The core Dropbox app, now globally available to customers on any plan, lets users access and preview their Dropbox files, save AI-generated content directly back to Dropbox, and share links from within a ChatGPT conversation.

ChatGPT can also reference files already stored in a user’s Dropbox account when generating drafts or answering questions, providing relevant context without requiring manual uploads or copy-pasting between tools.

Dropbox says existing sharing permissions and access controls are preserved when files are accessed through the ChatGPT integration.

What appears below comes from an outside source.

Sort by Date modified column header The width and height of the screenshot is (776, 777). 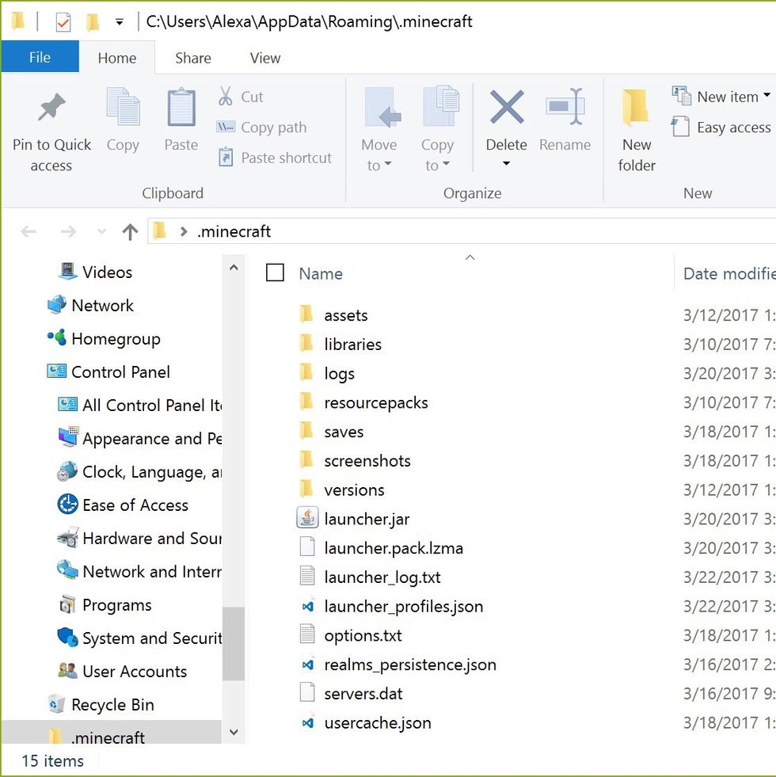pyautogui.click(x=727, y=273)
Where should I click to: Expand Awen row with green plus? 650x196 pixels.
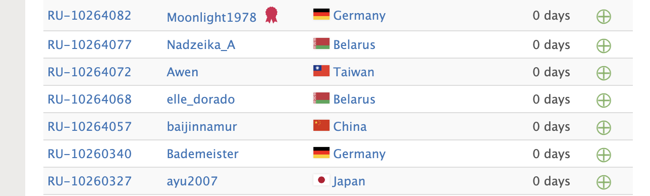(x=604, y=73)
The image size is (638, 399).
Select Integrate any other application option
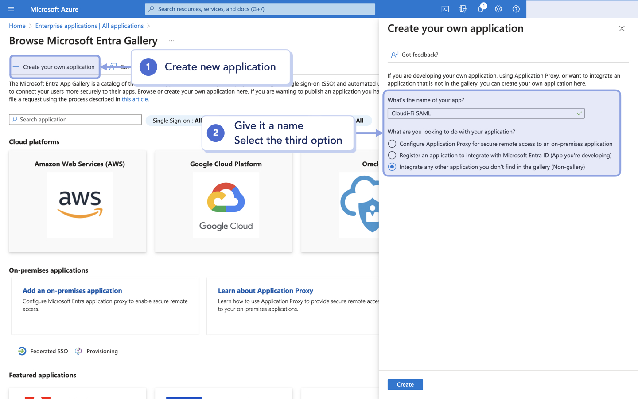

The Dropbox Dash app extends that context significantly. Dash, Dropbox’s enterprise search product, already aggregates content from more than 30 connected workplace applications, including email, Slack, Google Workspace, and other commonly used tools, into a single searchable surface.

The ChatGPT integration means a user can ask a question in ChatGPT and receive an answer drawn from that broader company knowledge base, personalised to what that user and their team have access to.

The Dash app will be available in the coming weeks for existing Dash customers, with a free 30-day trial available for new users.

The third app brings Reclaim AI, the AI scheduling tool Dropbox acquired for $40.2 million in July 2024, directly into ChatGPT. Reclaim uses AI to automatically manage and optimise Google Calendar and Microsoft Outlook schedules, defending focus time, scheduling around preferences, and resolving conflicts.

The ChatGPT integration lets users add events, find meeting times, analyse productivity patterns, and get an overview of their day from within a chat conversation.

The app is available globally in English to users on the latest version of the Reclaim AI calendar system.

The three launches reflect a broader shift in how productivity software companies are positioning themselves relative to AI chat interfaces.

Rather than build competing AI assistants, a path that would put Dropbox in direct contest with OpenAI, Google, and Microsoft, Dropbox is making its products available within the interface where users are increasingly spending time.

The strategy mirrors moves by other enterprise software companies building apps into the ChatGPT ecosystem, which has rapidly expanded beyond conversational AI toward something resembling a task-execution layer: a place where users not only ask questions but act on the answers.

For Dropbox, whose core file-sync business faces competition from Google Drive and Microsoft OneDrive, the ability to make Dropbox the preferred storage endpoint for AI-generated content could meaningfully reinforce the product’s relevance.